Another memorial comes from Kathleen Corbett Freimuth, Editor of Nursing Dimensions, the University of Wisconsin–Madison School of Nursing quarterly e-newsletter.
“The University of Wisconsin–Madison School of Nursing is profoundly saddened to lose an alumna, dear friend, and supporter. Curran, a 1969 graduate of the School of Nursing’s baccalaureate program, was a stalwart supporter of the school in its pursuit of the dream to build Signe Skott Cooper Hall. Curran’s gift to support the construction of Cooper Hall and to endow a fund to support nursing student organizations merited the school’s naming of Curran Commons, Cooper Hall’s first-floor student lounge.

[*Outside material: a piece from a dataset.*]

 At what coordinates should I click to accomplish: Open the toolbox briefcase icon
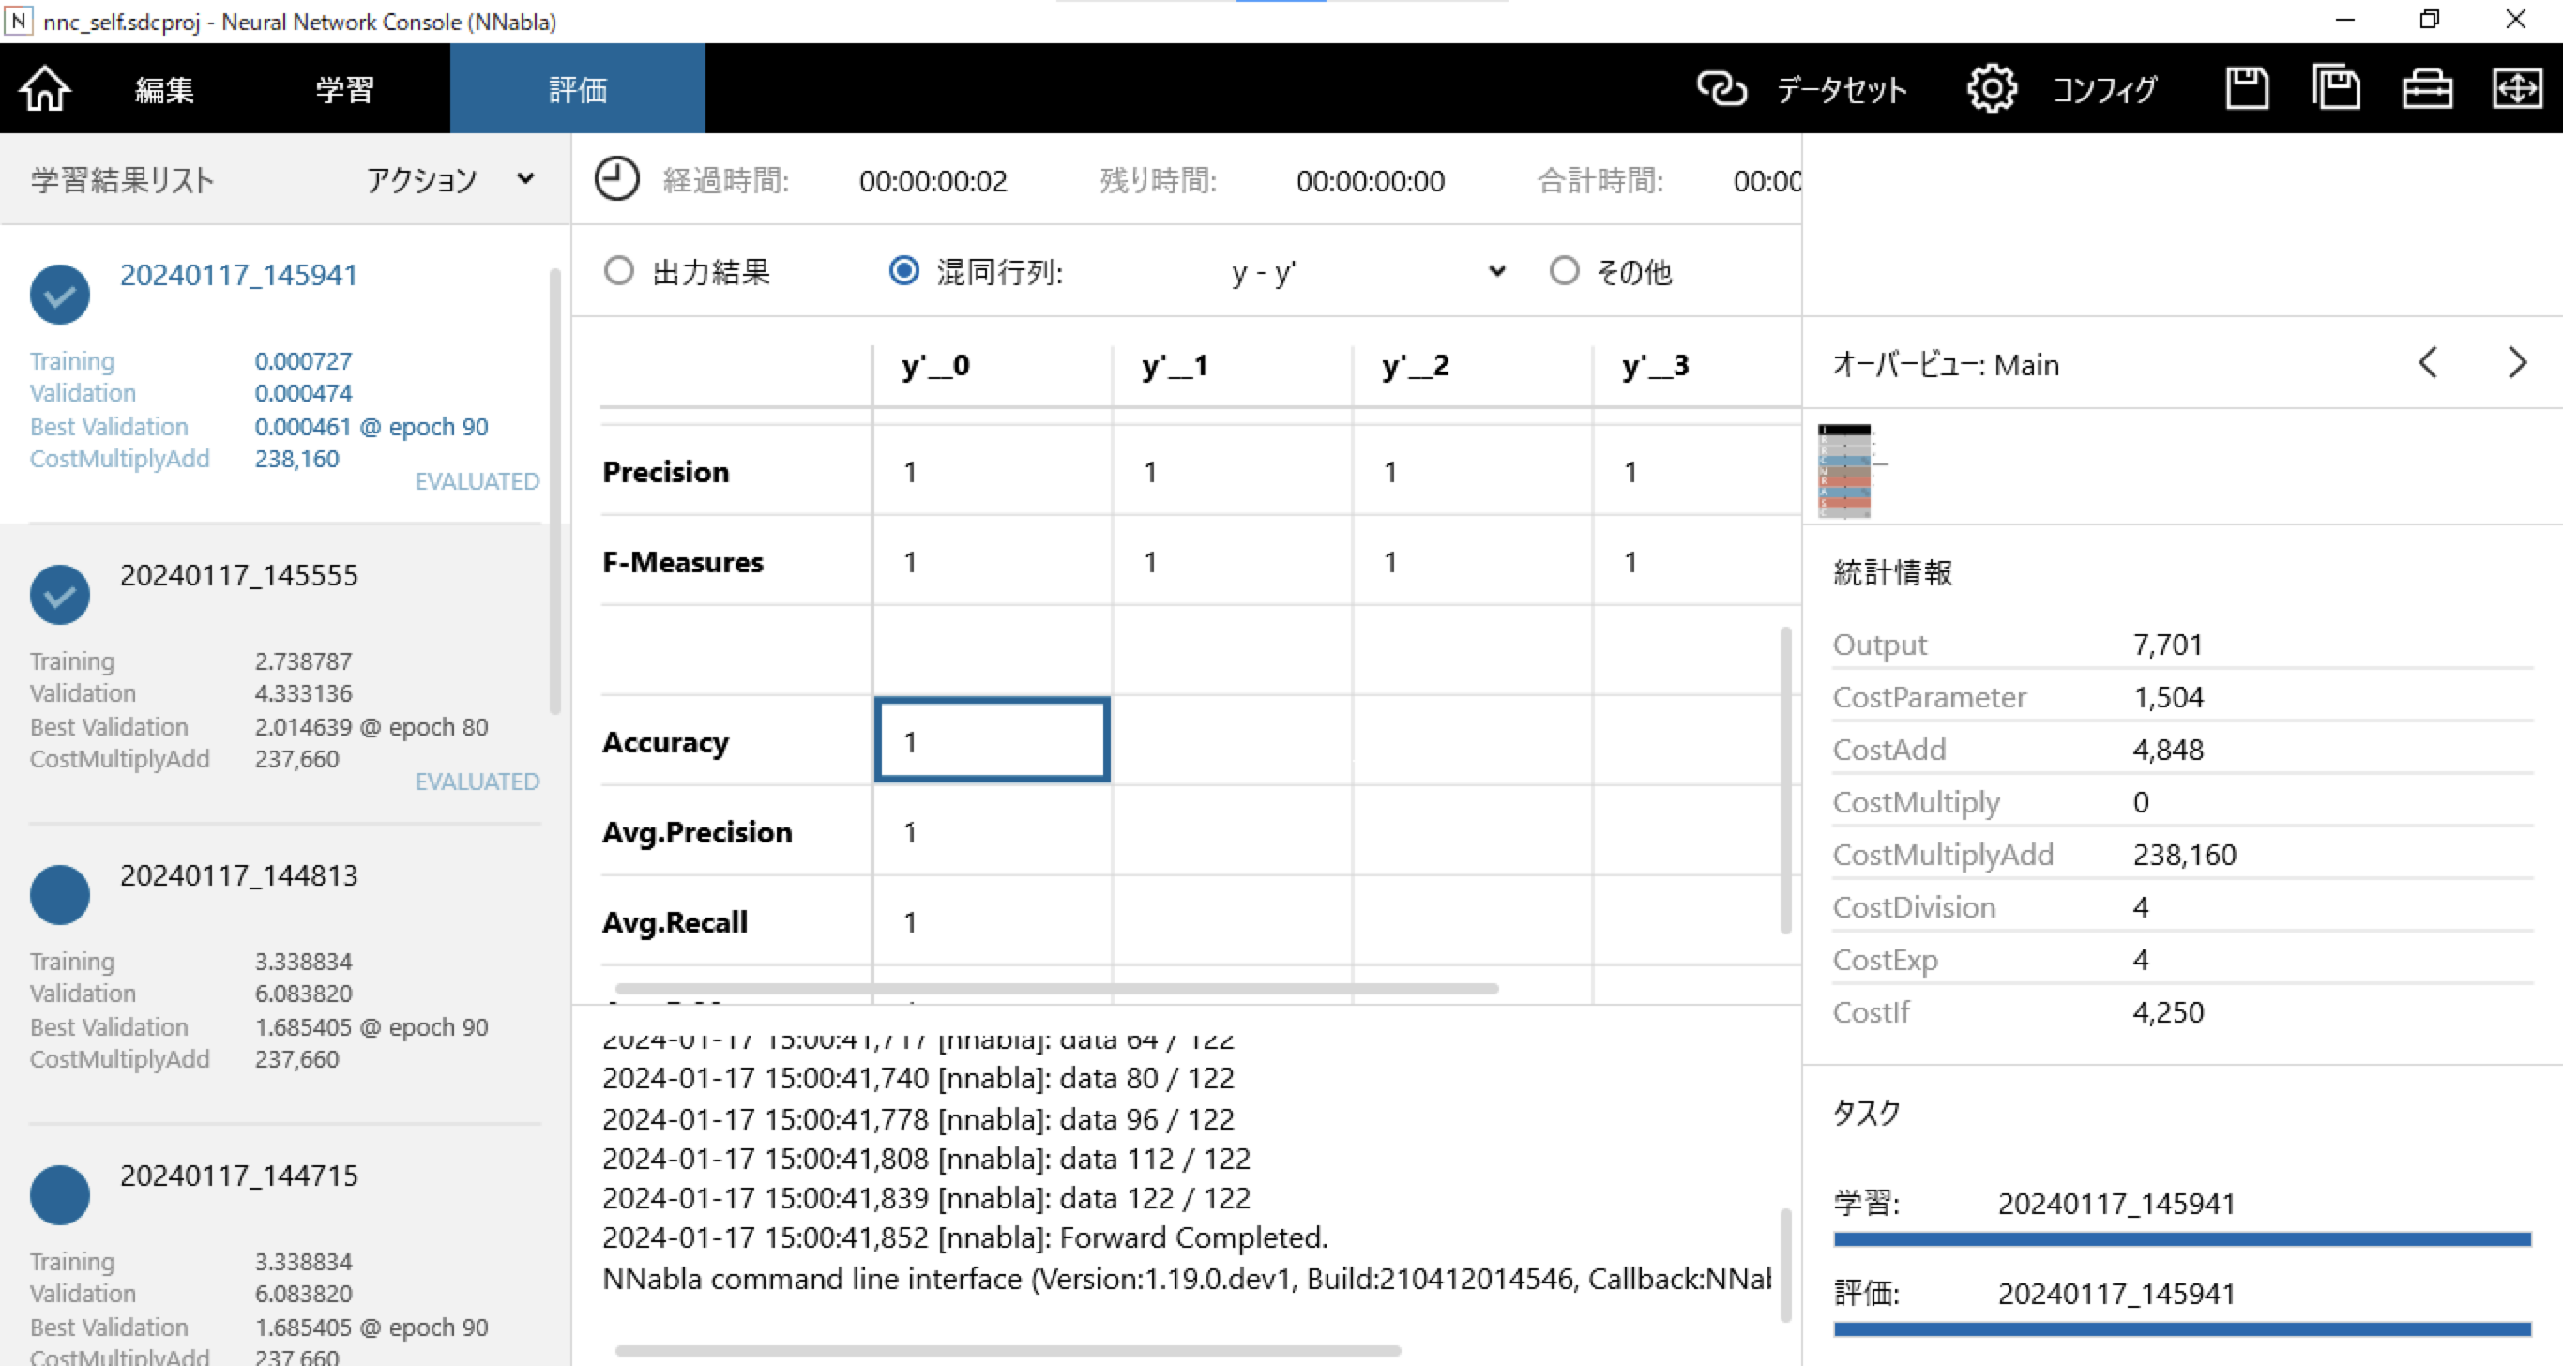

Attending the University of Wisconsin–Madison School of Nursing set Curran’s trajectory to become a respected health care scholar, entrepreneur, and nursing advocate. Attaining an MBA from Harvard Business School and a doctorate in education (EdD) from Northern Illinois University, Curran rose to prominence in health care executive leadership. She was co-founder and CEO of Best on Board, a Chicago-based national organization focuses on educating and certifying health care trustees and assisting hospitals and health systems with board and governance issues. Additionally, she sat on numerous hospital governing boards in the Chicago area and on organizational boards, including the University of Wisconsin Foundation Board of Directors.
Curran once said, ‘You must have a passionate mission.’ For her, it was nursing.”
The community of INANE offers our sincerest condolences to Connie’s family and friends…..and keeps them in our prayers and thoughts.